Third party verification

  • There has also been an increase in the focus on third party involvement, both in setting sustainability performance goals for each relevant KPI and in confirming the alignment of the SLL with the SLLP (through ‘a possible opinion’ on the target levels) and the continuous verification of the borrower’s performance against the targets.
  • The previous principles stipulated that the need for an external review should be negotiated between the parties. On the other hand, the SLLP specifies that “borrowers must obtain an independent and external verification of the level of performance of the borrower … at least once a year”. Third party verification by a qualified external reviewer is now a requirement for a loan to be considered an SLL. This is unlikely to significantly change negotiations on new loans, as we have increasingly found that lenders are focusing on the need for auditors (or other external experts) to be involved in the loan process. declaration and verification.
  • It is also recommended that the verification of performance against targets be made public where appropriate (this is not limited to listed companies).

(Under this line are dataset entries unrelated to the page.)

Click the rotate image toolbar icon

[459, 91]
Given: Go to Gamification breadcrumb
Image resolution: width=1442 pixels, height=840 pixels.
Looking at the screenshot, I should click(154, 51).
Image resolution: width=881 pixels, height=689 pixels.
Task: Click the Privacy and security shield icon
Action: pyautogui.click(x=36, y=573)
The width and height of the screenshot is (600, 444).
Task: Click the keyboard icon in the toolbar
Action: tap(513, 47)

  • The list of example key performance indicators appended to the SLLP has been extended beyond the original environmental target areas. Separate social and governance categories and examples have been included. This reflects the wider market, including the new “social lending” product (for which new social lending principles were released in April).

Wider context

The SLLP further aligns the SLL requirements with the principles of the International Capital Markets Association (ICMA) Sustainability Obligations. This can in practice be useful for borrowers; we’ve seen a number of companies with both SLLs and obligations in place, so these products should be able to work in parallel if the requirements are consistent. Such consistency would also offer a greater option on refinancing.

Although the new SLLP has changed significantly from the original set of principles, the changes largely reflect the evolution of the product and the need to provide metrics and accountability to protect product integrity.

And after?

SLLs will only gain in popularity given the various regulatory and other factors impacting sustainable financing. Stricter SLLP guidelines will not deter this. The increased number of examples of key performance indicators should encourage further development in related target areas.

We are working on a number of SLLs and other sustainable finance products for clients across the debt spectrum and would be happy to advise you on the latest developments.